Hack Days, 20% Time and Kaizen Events

Avatar photo By Jon Miller Updated on May 24th, 2017

The 20%Doctrine How Tinkering, Goofing Off, and Breaking the Rules at Work Drive Success in Business by Ryan Tate introduces the concept of “hack days” popularized by software development teams within companies such as Google and Yahoo! During hack days, also called 20% time at Google, people are allowed to work on their own projects or on cross-functional projects, throwing off the constraints of their functional silo. This allows their creativity to wander into peripheral areas or to work in a flow on a project with other coders work for different managers.

Hacking, 20% time and kaizen events strike me as instances of creative problem solving. Some similarities noted in the book:

  • Hack days and kaizen events leverage creativity of individuals
  • Both feature working in cross-functional teams
  • Both are orchestrated / explicitly enabled by management
  • Programmers / kaizen team members become better at presenting and communicating
  • Both promote yokoten, e.g. sharing software functionality and APIs to each other

People in all types of organizations need some of hack days or 20% time to be able to reflect upon and redesign their processes. People often have a keen awareness of problems and ideas for countermeasures to these problems, but are held back by formal structures functional silos that do not enable rapid change and experimentation. There is so much opportunity to improve that the 20% time will come back as saved time.
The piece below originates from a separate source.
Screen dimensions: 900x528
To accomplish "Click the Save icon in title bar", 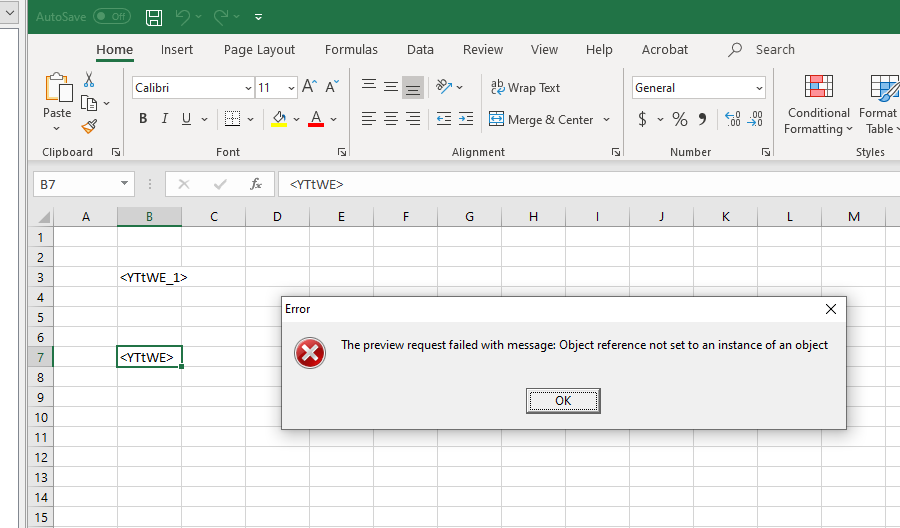I will click(154, 17).
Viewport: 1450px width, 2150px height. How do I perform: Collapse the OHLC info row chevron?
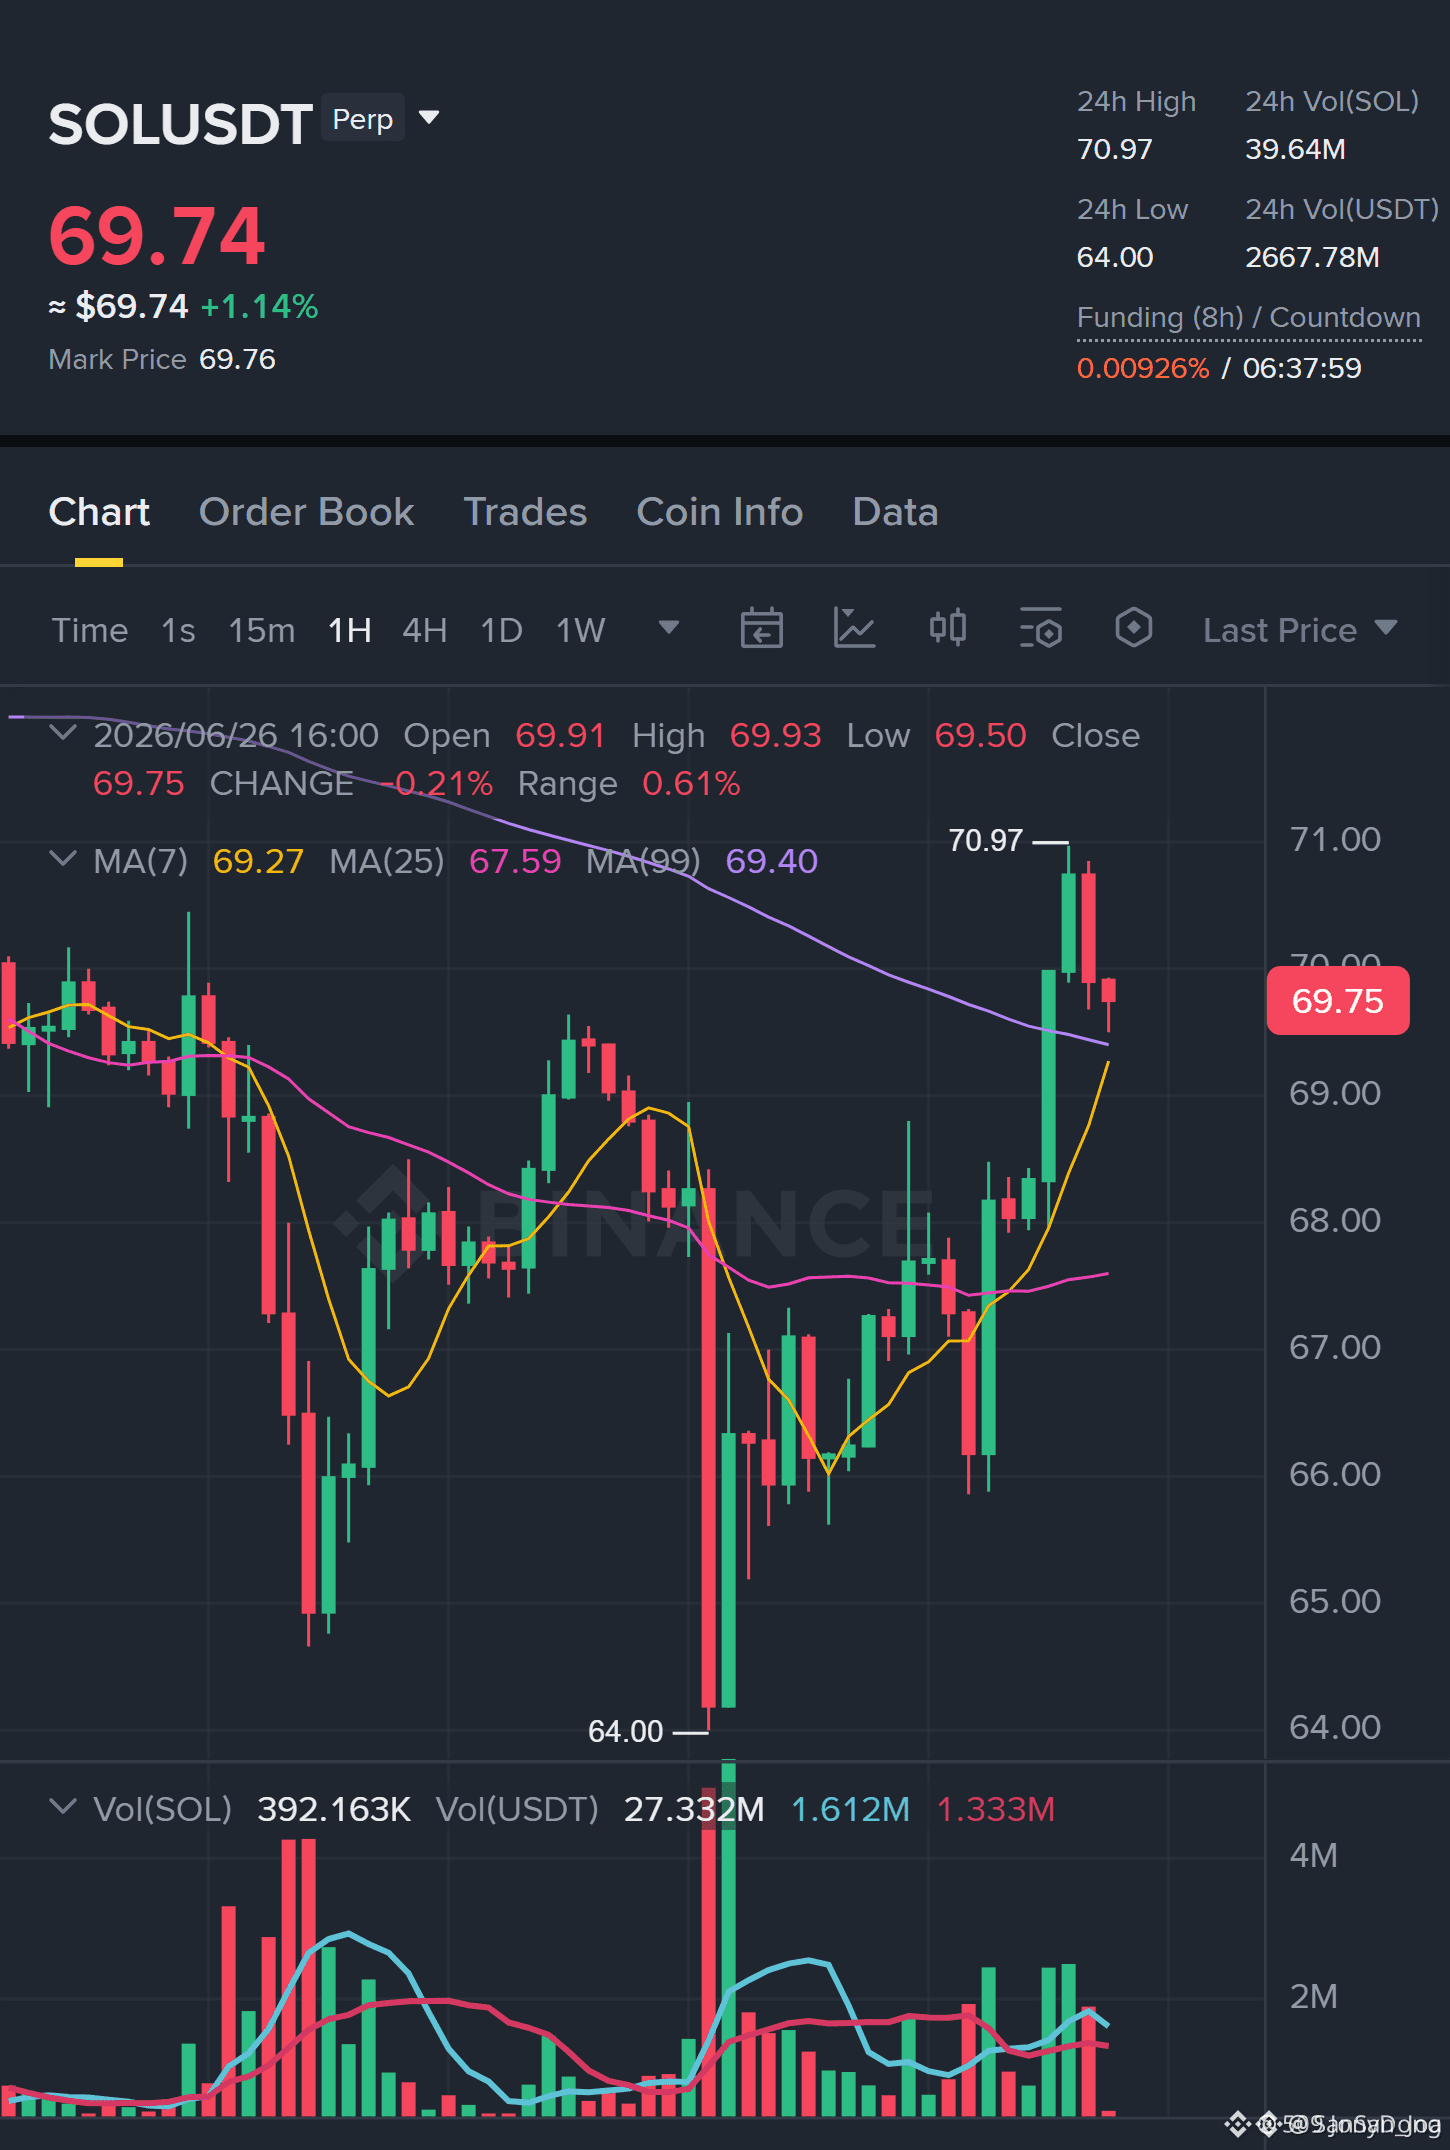63,734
In some cases these improvements could be more than problem solving but innovative new services that delight customers and drive revenue growth.

Here are some questions to ponder:

  • What things within your organization are “hackable”?
  • What processes, systems or product designs can be tinkered with, changed or tested, while maintaining integrity of the current operation?
  • What percentage of hack time is sustainable?
  • How could your organization get started with a 20% time or hack day experiment?

In a repetitive production process, customer-facing service process such as healthcare or retail, or any high-paced work in which output is closely measured, it is not practical to spend 20% of such customer-facing time hacking our work. We could not satisfy our customers. We are not all developers. But we could be, if we look closely at what can and should be hacked, and dedicated a week, a day an hour towards creating more time and space to do kaizen.